In the last few minutes of "Skokie," the 2 1/2-hour CBS movie at 8 tonight on Channel 9, characters in the story step out of the narrative and talk directly to the camera, as if this were a documentary. An awkward device, it makes no point that hasn't already been made in the film, except that maybe this should have been a documentary in the first place.

Troubling in ways that may not have been intended, the Ernest Kinoy script for "Skokie" at least does dive head first into the kinds of complex legal and moral questions TV movies, and TV in general, usually avoid, as it chronicles the steps taken by citizens of Skokie, Ill., a predominantly Jewish Chicago suburb, to prevent a march planned by American Nazis there in 1978.

The film, produced by Herbert Brodkin and astutely directed by Herbert Wise ("I, Claudius"), has not only a certain topicality and a heap of heavy social significance, it also has a gimmick: comedian Danny Kaye in his first straight dramatic TV role. As Max Feldman Kaye is outraged at the planned march, and at the advice of some religious and civic leaders merely to ignore it. Rancor soon consumes his whole life.

Feldman, though a fictitious character, is, like thousands in Skokie, a concentration camp survivor. Some of the film's best scenes involve him and his teen-age daughter (Marin Kanter), for whom Nazi Germany had previously just been a subject in a history book, never discussed at home. She triggers terrible memories with the simple and agonizing question, "How did Grandma die?"

The city fathers, and mothers, did everything humanly possible to halt the march, but each attempt -- through ordinance or civil suit or whatever -- was eventually overturned in court. Thus the experience became traumatic not only for the city of Skokie, but for the American Civil Liberties Union, which lost members and funds when it repeatedly defended the Nazi march as an expression of free speech.

In "Word of Honor," the stunningly good Karl Malden movie that aired last year, the First Amendment issues were similarly weighty, but the movie got a poor rating. Perhaps the addition of Nazis to the plot will entice viewers to "Skokie" the way a swastika on a book cover seems a guarantee of great literary success. The Nazis never did march; in the end, they claimed a victory because news accounts of the continuing battle gave them exposure they craved. In the film, the head Nazi boasts as a post-mortem, "I was on television and on the national networks for a whole year."

But that wasn't the end, because here comes a TV movie about the event a few years later.
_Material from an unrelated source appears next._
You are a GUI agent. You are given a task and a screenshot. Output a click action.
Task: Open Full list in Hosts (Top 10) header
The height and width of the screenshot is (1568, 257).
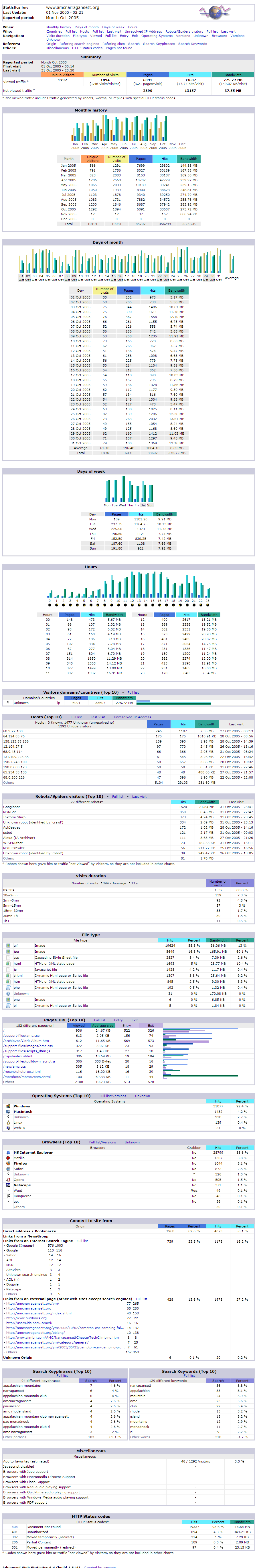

The games of mediapolitik go on, and not in terribly encouraging ways.

Kaye's performance has enough heart and integrity to make one forget, fairly early in the film, that this is the clown prince himself, but since the character is fictitious anyway, one would think that the film would detail some sort of metamorphosis, that the character's intransigence would shatter when some event or utterance revealed to him the irony in his point of view (that suppressing free speech is something Nazis do). But no. He merely becomes more and more unyielding.

At the same time, his wife, in a dreadful characterization by Kim Hunter, is going quiveringly to pieces. Kinoy wants her to represent the spirit of capitulation, whereas Kaye is the brave soul who confronts the menace. But surely the contrast could have been established without making the wife such a yammering, stammering weakling; she begins to seem like the creation more of a misogynist than a dramatist.

Kaye is also given such lines as, "If we stood up and fought 40 years ago, things would be different" and, at the conclusion, "this time we stood up and we fought them right back." Isn't this a way of suggesting that 6 million died partly because they didn't stand up and fight back, and isn't that an awfully dangerous and reckless suggestion?

To Kinoy's credit, though, he makes the legal and constitutional aspects of the case playable and occasionally almost fascinating. John Rubinstein plays the ACLU lawyer who, himself Jewish, feels compelled to defend in court the free speech rights of those who would deny free speech to everyone else. The Nazi poison reawakens anti-Semitism even in Skokie; Kaye receives a hateful, abusive telephone call at home. But later, the ACLU lawyer gets a hateful, abusive phone call himself for the part he is playing in making the march possible.

Brodkin, whose TV producing career goes back to such class items as "Playhouse 90" and "The Defenders," also produced NBC's powerful "Holocaust." Asked if he feels any trepidation about bringing up the subject of Nazis in a national forum again, Brodkin said from his New York office, "What are you supposed to do, try to hide? You can't. The important thing is how you present it. You can't make things in the world better by not talking about them."

"Skokie" does talk about them with intelligence and not sensationalism, but the suspicion lingers that this particular piece of bad news would have been better off in the hands of TV journalists than as another jumping-off point for docu-dramatists. Is there really anything very close-minded or perilous about advocating that we have a year, say 1982, without Nazis? We could talk and read and write and look at something else for a change.